[Task brief] From the data below, give the number of lines holding the word "badge", with nothing else added.

[Data for this task]
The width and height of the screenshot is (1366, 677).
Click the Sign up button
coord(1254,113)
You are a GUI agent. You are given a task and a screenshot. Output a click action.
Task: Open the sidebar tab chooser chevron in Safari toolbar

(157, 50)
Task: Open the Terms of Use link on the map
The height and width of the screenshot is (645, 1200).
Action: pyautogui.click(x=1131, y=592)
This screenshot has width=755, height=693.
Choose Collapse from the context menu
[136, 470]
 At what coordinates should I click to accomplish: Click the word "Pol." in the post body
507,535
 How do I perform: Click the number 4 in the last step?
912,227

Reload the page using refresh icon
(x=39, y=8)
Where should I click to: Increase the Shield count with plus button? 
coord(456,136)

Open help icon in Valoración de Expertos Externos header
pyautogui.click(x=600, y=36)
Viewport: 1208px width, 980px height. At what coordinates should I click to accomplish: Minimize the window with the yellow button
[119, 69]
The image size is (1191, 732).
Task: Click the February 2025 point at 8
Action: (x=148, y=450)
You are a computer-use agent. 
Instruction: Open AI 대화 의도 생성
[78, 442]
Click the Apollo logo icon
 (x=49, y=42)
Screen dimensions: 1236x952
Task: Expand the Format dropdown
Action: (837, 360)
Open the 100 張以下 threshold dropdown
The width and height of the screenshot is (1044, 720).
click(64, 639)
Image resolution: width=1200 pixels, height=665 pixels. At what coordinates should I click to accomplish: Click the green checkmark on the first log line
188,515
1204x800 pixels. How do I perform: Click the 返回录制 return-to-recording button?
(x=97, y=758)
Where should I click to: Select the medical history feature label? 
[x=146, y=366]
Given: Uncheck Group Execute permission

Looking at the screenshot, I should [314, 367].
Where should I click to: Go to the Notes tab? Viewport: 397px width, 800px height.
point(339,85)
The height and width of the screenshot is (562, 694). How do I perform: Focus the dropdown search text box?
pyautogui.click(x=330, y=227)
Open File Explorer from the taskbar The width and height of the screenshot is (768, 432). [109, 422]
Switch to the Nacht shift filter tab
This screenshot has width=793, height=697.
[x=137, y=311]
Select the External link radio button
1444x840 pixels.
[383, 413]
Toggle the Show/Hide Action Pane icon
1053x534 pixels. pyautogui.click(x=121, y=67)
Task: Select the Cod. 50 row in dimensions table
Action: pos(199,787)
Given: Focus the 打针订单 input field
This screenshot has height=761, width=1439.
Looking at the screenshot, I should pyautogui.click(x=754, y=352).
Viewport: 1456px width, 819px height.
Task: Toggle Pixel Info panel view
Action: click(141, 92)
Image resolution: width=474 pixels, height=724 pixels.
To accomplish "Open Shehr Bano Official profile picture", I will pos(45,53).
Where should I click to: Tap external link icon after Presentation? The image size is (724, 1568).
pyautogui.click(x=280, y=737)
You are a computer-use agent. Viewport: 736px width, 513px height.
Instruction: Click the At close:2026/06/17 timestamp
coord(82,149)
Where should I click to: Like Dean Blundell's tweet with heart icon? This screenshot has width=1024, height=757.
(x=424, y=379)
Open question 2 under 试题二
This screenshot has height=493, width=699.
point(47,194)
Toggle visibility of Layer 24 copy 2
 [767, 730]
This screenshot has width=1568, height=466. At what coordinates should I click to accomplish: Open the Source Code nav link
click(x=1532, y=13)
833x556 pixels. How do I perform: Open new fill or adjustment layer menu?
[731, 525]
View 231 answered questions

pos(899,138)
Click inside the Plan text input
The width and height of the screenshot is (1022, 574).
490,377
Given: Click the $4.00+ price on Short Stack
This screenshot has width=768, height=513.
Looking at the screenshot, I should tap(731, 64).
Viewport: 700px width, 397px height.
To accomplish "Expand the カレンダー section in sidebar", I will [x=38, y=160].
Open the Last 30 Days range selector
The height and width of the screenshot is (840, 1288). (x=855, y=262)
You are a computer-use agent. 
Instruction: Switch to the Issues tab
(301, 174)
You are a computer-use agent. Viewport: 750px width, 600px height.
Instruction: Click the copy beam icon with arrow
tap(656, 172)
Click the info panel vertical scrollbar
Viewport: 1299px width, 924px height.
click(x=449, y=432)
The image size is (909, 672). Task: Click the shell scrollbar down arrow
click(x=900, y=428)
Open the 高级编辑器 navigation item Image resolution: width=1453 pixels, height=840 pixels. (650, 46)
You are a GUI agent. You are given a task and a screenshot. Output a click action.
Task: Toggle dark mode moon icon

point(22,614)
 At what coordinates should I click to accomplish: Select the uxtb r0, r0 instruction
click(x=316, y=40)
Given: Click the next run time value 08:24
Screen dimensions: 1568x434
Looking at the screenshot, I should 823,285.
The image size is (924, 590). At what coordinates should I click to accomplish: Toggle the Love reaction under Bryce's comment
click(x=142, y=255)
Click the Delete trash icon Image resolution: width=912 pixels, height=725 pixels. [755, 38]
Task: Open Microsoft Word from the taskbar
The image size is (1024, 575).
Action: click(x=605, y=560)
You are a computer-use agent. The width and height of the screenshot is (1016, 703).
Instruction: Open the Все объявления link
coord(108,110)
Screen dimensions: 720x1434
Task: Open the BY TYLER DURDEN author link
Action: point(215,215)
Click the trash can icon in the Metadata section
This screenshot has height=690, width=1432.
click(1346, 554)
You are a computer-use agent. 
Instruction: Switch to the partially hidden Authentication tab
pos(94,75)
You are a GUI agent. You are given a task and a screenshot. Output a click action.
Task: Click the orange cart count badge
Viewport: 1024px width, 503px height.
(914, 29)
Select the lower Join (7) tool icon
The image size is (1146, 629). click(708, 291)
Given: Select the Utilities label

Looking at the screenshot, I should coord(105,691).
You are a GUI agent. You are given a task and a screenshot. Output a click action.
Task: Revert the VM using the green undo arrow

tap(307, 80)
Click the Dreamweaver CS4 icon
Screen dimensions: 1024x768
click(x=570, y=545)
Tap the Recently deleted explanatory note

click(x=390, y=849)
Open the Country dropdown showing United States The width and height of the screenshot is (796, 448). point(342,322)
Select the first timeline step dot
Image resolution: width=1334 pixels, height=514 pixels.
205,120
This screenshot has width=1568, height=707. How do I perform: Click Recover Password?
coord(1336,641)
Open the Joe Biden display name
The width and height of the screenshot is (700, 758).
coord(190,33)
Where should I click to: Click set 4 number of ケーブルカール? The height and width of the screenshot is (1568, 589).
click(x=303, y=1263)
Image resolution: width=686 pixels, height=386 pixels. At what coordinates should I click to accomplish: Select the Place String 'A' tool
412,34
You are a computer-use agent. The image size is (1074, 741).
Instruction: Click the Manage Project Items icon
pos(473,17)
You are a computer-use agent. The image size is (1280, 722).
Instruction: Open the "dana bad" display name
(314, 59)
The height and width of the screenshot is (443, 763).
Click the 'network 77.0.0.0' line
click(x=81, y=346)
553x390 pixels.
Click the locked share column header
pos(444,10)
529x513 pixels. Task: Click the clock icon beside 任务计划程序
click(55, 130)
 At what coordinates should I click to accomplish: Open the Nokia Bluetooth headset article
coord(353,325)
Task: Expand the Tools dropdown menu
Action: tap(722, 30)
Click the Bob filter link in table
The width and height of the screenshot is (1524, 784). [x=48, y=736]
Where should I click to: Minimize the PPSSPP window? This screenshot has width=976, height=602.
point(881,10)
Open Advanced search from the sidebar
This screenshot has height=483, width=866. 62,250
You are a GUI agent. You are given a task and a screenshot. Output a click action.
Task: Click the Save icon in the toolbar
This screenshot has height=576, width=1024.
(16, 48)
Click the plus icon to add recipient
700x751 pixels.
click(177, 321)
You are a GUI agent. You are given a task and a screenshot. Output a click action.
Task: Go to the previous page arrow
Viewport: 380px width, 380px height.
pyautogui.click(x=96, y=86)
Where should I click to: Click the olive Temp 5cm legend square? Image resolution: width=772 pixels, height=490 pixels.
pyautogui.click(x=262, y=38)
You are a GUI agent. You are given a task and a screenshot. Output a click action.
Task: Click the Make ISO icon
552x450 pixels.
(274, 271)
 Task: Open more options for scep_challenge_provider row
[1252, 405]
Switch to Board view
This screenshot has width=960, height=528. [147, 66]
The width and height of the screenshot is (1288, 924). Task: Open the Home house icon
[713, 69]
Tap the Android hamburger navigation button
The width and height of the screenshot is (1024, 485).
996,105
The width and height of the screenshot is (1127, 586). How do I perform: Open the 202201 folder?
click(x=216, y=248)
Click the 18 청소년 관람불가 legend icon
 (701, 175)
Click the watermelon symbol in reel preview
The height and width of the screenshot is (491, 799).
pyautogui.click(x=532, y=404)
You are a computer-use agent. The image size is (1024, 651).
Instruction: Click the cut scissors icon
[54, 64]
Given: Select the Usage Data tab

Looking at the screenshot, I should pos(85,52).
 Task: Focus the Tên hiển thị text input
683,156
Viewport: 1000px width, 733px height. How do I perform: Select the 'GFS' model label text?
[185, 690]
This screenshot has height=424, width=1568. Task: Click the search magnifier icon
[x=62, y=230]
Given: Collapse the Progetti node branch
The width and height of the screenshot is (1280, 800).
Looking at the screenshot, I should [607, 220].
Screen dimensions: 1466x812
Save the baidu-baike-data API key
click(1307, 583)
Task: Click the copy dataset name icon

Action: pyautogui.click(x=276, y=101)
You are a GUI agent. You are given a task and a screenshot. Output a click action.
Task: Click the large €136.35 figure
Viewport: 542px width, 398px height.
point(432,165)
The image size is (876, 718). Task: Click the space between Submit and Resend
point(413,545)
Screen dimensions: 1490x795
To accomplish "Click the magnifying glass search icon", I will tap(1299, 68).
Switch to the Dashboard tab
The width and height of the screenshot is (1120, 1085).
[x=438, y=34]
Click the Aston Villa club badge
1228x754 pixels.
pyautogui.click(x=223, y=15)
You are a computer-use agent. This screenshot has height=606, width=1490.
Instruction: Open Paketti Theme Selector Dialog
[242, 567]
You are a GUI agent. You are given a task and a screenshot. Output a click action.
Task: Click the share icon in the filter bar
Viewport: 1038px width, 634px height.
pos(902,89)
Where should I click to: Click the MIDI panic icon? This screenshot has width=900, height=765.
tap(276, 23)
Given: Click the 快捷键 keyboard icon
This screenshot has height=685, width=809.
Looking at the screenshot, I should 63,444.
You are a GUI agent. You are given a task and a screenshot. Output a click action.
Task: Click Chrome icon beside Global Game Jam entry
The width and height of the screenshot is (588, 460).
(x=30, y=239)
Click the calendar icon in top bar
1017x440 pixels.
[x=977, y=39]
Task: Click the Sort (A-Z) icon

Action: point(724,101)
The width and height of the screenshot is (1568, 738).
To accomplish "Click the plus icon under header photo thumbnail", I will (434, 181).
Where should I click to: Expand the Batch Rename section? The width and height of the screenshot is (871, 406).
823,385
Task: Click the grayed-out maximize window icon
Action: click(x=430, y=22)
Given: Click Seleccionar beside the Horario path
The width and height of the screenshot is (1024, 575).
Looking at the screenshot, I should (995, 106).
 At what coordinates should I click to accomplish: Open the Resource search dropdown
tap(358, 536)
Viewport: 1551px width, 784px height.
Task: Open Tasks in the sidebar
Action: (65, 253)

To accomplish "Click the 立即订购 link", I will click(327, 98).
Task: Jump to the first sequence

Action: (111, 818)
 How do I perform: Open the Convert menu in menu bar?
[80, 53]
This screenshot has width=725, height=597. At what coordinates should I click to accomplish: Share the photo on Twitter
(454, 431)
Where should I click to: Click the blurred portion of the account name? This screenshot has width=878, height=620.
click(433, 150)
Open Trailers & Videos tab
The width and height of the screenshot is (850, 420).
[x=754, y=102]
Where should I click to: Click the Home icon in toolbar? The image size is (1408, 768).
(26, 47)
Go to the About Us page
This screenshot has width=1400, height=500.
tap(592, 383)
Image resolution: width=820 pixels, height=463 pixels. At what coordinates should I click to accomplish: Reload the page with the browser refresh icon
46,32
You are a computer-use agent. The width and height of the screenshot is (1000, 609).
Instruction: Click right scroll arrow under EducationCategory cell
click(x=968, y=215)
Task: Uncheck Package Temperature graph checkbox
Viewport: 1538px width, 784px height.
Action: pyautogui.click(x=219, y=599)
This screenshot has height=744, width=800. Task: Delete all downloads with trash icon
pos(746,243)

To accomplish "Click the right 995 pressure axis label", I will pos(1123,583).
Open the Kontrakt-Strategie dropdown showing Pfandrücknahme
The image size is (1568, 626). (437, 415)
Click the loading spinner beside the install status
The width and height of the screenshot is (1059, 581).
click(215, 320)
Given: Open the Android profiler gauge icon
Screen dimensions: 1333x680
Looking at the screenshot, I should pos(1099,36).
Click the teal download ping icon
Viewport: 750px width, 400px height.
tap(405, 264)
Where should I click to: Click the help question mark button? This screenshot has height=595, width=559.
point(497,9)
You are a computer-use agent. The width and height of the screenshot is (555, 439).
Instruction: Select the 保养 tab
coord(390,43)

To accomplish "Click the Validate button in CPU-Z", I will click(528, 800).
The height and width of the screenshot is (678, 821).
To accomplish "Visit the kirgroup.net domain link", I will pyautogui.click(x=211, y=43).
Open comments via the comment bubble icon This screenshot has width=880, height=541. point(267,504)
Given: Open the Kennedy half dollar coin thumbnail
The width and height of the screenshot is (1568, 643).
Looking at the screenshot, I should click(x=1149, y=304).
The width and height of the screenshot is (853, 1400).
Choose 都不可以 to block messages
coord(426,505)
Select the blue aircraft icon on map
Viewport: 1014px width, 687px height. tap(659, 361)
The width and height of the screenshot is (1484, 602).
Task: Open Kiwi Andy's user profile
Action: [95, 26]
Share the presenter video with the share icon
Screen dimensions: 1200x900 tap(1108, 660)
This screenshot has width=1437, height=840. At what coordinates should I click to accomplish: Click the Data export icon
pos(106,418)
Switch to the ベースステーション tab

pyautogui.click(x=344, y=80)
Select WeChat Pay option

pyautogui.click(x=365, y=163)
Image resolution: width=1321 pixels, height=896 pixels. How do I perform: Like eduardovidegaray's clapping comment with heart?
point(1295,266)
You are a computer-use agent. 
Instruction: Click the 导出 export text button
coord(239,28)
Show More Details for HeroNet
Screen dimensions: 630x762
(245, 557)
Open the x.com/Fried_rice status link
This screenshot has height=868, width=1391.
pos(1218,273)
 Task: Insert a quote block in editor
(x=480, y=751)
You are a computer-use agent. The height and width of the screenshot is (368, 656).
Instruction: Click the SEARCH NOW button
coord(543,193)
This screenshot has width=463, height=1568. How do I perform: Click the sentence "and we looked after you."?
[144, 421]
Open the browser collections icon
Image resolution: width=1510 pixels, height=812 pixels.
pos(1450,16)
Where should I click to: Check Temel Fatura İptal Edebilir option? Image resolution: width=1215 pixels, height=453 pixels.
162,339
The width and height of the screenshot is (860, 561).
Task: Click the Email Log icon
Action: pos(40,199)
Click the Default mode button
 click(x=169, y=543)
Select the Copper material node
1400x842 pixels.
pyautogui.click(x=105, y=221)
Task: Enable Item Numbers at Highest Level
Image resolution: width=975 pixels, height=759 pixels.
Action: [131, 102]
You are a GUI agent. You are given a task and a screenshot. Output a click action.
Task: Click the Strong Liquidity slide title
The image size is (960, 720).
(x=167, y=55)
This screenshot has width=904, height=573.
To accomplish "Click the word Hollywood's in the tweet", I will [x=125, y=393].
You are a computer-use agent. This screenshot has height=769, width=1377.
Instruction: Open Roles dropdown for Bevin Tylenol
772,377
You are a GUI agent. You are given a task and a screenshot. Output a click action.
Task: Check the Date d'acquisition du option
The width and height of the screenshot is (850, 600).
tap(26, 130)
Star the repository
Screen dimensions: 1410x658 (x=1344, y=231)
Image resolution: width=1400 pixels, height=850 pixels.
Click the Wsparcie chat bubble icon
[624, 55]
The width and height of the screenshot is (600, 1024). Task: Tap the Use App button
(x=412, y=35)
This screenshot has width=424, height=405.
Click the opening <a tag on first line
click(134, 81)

[Your solution] 2